In its 2019 First-Quarter Housing Market Update, the British Columbia Real Estate Association (BCREA) expects residential sales in the province to increase 2.1% to 80,000 units this year, after recording 78,345 in 2018. MLS® residential sales are forecast to increase a further 6.9% to 85,500 units in 2020, while the 10-year average is 85,800 units. BCREA does believe the negative shock to affordability and purchasing power created by the mortgage stress test (Guideline B-20) is expected to continue constraining housing demand throughout the province this year, cutting the homeownership aspirations of many millennials off at the knees. Locally, the population demographics on Vancouver Island have offered some protection from B-20’s negative fallout, however VIREB’s housing market has not emerged unscathed. The stress test is reducing demand for higher-priced properties and pushing buyers towards less expensive homes, which in turn is compressing the lower end of the market. So far, declining demand has not reduced house prices in the VIREB area. Although Buyers are starting to have more choices, currently inventory still remains tight in several categories.
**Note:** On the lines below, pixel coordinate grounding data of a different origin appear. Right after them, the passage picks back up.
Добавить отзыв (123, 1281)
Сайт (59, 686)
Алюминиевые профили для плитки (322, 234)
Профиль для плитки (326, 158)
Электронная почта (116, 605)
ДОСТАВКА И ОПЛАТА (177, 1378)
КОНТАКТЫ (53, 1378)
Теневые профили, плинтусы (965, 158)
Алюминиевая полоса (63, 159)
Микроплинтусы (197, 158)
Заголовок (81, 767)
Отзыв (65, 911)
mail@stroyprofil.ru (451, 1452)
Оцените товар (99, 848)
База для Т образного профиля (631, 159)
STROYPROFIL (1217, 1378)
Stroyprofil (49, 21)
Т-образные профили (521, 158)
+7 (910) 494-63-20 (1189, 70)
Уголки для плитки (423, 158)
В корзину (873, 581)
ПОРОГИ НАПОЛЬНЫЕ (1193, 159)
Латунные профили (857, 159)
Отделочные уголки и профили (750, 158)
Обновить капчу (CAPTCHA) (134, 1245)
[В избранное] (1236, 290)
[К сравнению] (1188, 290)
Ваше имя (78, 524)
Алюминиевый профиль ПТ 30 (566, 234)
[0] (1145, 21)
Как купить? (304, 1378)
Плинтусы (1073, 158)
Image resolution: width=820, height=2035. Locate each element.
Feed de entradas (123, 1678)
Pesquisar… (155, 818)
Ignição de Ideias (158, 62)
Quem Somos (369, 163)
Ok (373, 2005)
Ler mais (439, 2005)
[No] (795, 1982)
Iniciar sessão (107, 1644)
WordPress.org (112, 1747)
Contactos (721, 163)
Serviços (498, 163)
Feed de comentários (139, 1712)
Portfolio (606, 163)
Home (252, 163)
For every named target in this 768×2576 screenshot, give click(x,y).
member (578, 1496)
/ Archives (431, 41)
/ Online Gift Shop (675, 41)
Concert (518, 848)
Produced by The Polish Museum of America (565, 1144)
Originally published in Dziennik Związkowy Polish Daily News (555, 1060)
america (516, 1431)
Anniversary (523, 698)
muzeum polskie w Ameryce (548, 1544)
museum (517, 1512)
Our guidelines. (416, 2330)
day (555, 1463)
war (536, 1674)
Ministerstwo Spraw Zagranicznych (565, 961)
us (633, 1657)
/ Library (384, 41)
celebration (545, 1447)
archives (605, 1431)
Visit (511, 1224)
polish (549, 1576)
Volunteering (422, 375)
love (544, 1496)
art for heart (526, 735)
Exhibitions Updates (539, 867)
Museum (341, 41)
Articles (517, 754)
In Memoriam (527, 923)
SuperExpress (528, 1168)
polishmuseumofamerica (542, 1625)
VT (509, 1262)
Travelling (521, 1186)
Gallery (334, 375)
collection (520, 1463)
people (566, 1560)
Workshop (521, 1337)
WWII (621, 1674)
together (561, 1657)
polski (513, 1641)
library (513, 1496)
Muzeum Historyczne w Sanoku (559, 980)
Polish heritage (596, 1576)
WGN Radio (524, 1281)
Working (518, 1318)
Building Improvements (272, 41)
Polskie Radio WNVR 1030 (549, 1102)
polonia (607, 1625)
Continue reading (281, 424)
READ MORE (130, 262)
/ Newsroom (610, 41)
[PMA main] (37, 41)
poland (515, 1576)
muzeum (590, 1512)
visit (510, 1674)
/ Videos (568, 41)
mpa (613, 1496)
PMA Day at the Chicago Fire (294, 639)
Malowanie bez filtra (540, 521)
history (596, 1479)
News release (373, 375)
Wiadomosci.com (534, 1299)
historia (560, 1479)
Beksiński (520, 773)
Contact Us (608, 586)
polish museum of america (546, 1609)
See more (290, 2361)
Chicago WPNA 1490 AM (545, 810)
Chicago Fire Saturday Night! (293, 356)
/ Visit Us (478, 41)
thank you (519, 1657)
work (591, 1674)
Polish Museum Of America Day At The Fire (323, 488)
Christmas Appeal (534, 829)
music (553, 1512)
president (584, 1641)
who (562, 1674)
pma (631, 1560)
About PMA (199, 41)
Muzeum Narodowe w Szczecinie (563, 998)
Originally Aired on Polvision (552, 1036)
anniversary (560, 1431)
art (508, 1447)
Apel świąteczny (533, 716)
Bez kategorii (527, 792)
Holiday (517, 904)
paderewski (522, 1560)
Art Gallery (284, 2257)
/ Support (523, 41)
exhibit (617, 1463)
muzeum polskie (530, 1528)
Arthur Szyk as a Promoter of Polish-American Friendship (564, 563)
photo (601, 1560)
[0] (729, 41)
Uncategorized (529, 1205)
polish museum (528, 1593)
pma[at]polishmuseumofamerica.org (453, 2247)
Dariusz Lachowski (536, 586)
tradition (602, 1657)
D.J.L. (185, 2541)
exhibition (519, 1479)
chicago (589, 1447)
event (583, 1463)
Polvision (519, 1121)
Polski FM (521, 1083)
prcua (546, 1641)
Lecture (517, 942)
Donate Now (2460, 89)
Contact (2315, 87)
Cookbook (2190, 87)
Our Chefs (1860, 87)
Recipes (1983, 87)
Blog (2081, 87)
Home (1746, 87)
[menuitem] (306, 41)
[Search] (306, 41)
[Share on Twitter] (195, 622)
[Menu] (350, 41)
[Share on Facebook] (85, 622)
The benchmark price in Nanaimo of a single-family home rose 3.45% from one year ago to $545,700 and up slightly from January. (Benchmark pricing tracks the value of a typical home in the reported area.) In the apartment category, the benchmark price climbed to $338,900, up 11.76% from last year and almost 2 % from January. The benchmark price of a townhouse hit $357,600 last month, up 8.38% over February 2018 and 3% from January.
The benchmark price of a single-family home board-wide was $507,800 in February, a 6% increase from one year ago and up slightly from January. In the apartment category, the benchmark price climbed to $324,500, up 11% from last year and 2% from January. The benchmark price of a townhouse hit $413,600 last month, up 11% over February 2018 and slightly higher than in January.
Broken down into areas, the benchmark price of a single-family home in the Campbell River area hit $418,100, an increase of 8% over February 2018. In the Comox Valley, the benchmark price reached $504,500, up 7% from last February. Duncan reported a benchmark price of $463,100, up 7% from February 2018 but down slightly from January. The Parksville-Qualicum area saw its benchmark price increase by 9% to $586,400. The cost of a benchmark single-family home in Port Alberni reached $307,100 in January, up 14% from one year ago.
Trend-wise, despite continued price increases, VIREB’s housing market has transitioned from one favouring sellers to one that is balanced or near balanced. Balanced markets offer buyers more choice and more room to negotiate, while sellers may need to curb their expectations. A balanced market does not really favour one over the other. Sellers need to be realistic and price their home correctly as Buyers are very savvy and are less willing to jump into a purchase and many are choosing not to compete in potential multiple offer situations. In Naniamo Single Family homes are still selling within 98% of their listing price if priced correctly.
“When fewer buyers are competing for a property, sellers need to be far more strategic, which is why the advice of a local REALTOR® is so beneficial,” says Kaye Broens, 2019 VIREB President. “We’ll conduct a comparative marketing analysis using recent sales data to determine an optimal selling price for your home.” Broens adds, however, that sellers need to realize the glory days of 2016 and 2017 are over. “We’re seeing a clear disconnect between buyers and sellers,” says Broens. “Many people still want to list their homes at 2016 and 2017 prices, and that just isn’t realistic.”